As a TUG member, you can access the TUG reviews for these resorts. Click on "TUG Resort Databases" at the top of the page. You'll need to insert the TUG Member user name and password (not your BBS user name and password) for access.


----------



## chubby (Oct 24, 2005)

Hi
We have stayed at 3 World Mark resorts in Australia and found them very good Ballarat, Lakes Enterance , one on the Gold Coast.
The resort at Ballarat is an old boys home turned in to a resort it has been said there is a ghost of a boy in there we  never seen anything when we stayed there and we have  been to this resort 4 times .So I will leave you to choose if you want to go to that resort if you want any info on Australia just ask


----------



## 4dabirds (Oct 26, 2005)

The WMSP boards found on the Worldmark Forum should help... they are down near the bottom of the list and broken up by location.

http://forums.trendwest.com/ubb-threads/ubbthreads.php

Kim


----------



## HudsHut (Nov 18, 2005)

We stayed at WorldMark (WM) Cairns Trinity Links resort in May 2001. The WM units are part of an apartment/condominium complex. We had a very nice 3 bedroom unit. It was about a 10 minute drive to downtown Cairns. There is a city golf course across the street from the WM.

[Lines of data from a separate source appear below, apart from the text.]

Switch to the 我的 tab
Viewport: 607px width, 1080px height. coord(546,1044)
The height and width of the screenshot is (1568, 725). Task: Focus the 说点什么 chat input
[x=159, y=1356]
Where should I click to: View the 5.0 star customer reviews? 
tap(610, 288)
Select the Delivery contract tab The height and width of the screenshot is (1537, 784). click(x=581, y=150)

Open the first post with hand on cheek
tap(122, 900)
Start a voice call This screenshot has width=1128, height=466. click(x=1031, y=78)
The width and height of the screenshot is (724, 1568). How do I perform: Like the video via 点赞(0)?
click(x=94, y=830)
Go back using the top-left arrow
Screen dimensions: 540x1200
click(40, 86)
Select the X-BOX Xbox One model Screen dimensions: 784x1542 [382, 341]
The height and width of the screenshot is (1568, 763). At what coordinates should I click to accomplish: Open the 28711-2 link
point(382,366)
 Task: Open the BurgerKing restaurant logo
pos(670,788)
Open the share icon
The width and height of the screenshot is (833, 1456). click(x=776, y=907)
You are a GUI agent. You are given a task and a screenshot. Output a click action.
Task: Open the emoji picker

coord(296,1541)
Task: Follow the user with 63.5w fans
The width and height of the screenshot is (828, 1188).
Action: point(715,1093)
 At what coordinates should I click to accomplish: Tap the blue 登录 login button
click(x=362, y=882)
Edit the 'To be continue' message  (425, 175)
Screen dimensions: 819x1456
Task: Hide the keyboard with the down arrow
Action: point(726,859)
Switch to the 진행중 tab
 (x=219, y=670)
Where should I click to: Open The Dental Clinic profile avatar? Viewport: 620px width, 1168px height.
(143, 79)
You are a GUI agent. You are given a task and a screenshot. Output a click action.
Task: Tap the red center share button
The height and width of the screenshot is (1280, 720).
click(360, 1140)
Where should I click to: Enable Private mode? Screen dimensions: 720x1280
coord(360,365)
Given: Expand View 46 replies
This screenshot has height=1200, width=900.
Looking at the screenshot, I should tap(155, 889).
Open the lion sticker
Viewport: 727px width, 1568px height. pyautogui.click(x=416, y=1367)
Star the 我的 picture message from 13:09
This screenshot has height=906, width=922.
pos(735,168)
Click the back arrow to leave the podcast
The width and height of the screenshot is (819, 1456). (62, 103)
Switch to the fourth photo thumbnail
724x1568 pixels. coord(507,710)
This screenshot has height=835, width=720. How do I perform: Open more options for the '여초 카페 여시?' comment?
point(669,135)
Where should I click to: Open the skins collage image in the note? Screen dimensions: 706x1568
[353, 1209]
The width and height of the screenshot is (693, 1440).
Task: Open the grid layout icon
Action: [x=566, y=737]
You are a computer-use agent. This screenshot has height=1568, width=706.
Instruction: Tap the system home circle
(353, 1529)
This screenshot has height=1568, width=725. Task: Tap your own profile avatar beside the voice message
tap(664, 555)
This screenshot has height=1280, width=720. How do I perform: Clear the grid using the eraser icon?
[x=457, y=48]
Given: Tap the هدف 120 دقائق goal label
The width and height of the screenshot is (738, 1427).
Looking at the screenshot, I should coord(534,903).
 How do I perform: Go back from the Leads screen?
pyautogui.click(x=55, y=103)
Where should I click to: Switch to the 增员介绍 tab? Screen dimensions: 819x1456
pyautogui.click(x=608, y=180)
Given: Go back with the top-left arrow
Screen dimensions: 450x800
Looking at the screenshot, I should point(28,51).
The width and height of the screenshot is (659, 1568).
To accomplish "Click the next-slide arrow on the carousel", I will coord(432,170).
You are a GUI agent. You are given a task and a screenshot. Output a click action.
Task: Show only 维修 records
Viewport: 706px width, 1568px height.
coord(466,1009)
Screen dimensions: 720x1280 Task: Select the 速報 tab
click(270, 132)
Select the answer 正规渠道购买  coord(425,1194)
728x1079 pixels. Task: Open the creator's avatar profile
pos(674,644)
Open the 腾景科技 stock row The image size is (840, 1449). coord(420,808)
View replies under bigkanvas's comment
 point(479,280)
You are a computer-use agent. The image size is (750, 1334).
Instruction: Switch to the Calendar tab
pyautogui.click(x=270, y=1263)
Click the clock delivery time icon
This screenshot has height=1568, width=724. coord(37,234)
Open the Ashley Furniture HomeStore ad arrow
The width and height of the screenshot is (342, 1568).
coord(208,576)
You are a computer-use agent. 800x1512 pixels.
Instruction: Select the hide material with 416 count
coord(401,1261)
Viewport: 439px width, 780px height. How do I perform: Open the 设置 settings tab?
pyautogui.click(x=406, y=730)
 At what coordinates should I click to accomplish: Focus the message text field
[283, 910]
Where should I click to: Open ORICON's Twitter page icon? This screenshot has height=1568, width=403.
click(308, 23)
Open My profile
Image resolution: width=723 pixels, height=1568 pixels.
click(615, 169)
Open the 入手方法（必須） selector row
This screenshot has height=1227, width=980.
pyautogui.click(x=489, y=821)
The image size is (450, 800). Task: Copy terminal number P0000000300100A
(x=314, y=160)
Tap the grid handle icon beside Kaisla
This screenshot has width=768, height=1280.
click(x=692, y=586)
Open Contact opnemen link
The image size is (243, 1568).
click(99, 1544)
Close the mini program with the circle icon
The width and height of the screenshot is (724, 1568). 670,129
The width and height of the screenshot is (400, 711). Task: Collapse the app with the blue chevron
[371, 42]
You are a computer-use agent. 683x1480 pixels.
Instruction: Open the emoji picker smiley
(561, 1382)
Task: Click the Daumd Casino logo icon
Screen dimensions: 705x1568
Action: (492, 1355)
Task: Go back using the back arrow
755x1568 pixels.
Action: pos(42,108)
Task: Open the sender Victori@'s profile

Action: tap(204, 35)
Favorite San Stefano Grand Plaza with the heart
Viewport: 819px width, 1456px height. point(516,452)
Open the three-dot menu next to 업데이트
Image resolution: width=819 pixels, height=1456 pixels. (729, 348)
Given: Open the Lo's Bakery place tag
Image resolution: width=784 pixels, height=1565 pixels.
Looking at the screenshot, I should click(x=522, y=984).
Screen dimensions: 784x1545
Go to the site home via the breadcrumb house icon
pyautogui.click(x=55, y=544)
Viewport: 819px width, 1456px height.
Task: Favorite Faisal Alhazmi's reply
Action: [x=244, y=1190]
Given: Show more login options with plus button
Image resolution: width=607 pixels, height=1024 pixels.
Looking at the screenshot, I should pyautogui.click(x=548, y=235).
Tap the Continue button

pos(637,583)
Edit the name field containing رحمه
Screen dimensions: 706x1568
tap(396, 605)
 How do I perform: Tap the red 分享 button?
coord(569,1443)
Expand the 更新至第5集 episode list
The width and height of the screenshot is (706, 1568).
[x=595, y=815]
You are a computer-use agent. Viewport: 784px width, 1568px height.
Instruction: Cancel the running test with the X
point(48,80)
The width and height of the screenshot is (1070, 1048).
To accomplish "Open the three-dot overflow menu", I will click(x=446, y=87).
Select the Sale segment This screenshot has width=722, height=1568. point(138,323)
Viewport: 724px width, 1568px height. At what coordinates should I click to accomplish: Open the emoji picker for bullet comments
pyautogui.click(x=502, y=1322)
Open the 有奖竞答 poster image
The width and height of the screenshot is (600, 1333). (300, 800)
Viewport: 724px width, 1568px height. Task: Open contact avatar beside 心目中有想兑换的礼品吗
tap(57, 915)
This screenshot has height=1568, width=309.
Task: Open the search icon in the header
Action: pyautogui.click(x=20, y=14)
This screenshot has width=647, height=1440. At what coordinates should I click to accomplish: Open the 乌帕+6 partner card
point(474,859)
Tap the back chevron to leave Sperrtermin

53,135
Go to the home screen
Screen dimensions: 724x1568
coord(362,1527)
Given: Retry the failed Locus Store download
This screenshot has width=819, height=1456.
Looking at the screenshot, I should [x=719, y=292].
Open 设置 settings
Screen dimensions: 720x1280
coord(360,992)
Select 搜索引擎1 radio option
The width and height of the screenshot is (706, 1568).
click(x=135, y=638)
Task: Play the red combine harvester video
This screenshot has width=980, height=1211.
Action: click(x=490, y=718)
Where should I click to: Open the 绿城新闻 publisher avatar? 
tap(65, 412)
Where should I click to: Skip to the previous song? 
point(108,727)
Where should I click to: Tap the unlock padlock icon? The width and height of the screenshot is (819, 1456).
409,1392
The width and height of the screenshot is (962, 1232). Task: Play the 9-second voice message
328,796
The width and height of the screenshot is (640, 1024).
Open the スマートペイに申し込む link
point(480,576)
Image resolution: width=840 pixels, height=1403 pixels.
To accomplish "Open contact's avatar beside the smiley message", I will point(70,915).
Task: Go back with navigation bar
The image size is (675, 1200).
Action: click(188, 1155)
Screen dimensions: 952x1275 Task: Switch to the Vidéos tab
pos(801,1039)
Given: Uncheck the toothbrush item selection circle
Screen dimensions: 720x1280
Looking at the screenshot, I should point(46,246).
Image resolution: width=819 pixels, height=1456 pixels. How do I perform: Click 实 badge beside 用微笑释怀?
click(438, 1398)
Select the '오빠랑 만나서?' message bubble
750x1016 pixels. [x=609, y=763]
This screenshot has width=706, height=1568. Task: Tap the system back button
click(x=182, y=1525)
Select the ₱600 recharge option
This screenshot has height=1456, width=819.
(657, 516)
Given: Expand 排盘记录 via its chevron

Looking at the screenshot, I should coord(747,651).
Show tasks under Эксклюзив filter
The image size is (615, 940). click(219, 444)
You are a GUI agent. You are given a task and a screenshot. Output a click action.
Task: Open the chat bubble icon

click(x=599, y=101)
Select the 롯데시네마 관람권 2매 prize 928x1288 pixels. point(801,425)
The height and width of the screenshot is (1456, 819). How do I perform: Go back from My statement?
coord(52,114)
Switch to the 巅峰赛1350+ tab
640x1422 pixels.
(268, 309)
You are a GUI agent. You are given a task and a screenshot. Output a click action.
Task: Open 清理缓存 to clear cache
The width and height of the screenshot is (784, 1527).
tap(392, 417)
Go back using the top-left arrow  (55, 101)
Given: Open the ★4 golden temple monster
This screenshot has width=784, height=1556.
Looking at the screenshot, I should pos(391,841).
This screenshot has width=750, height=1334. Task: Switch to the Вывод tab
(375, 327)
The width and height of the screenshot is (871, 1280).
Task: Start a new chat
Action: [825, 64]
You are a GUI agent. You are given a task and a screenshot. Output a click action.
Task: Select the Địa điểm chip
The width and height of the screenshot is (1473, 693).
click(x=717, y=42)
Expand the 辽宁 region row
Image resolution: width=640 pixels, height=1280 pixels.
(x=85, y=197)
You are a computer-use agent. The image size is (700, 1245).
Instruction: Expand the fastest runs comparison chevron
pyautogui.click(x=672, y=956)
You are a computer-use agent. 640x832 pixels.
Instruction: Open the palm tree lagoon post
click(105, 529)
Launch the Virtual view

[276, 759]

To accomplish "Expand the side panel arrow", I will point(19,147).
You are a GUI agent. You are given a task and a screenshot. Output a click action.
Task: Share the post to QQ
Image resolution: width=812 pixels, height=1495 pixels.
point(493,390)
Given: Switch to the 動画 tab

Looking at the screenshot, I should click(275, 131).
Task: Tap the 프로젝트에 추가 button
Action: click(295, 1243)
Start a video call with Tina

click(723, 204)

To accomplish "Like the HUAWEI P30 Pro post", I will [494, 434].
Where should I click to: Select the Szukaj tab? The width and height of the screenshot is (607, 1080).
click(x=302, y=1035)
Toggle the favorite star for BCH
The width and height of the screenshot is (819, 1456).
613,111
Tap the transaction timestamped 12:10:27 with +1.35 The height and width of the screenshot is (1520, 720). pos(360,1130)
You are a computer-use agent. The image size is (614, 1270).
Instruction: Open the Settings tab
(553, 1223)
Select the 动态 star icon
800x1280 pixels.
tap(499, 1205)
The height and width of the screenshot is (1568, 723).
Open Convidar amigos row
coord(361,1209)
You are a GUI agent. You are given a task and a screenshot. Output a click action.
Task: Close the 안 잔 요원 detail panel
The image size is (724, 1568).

Also, the new "Trendwest Suites, Sydney" 
http://www.worldmarksouthpacific.com.au/resorts/sydney.shtml
is the suite hotel we stayed at while we were in Sydney. Trendwest just converted it to a timeshare in the last few months, and they are just beginning to accept reservations. It was a good location, adjacent to the monorail, and within walking distance of the Sydney Opera House. There were many restaurants nearby in the Darling Harbour area.

Cheers,
Maria


----------



## Judy (Nov 24, 2005)

*Worldmark Trinity Links and Trendwest Suites Sydney*

Last month, we stayed for a week at Worldmark Trinity Links and for one night at Trendwest Suites, Sydney.  I'll be posting reviews soon.  In the meantime, if you have any specific questions for me, ask away.


----------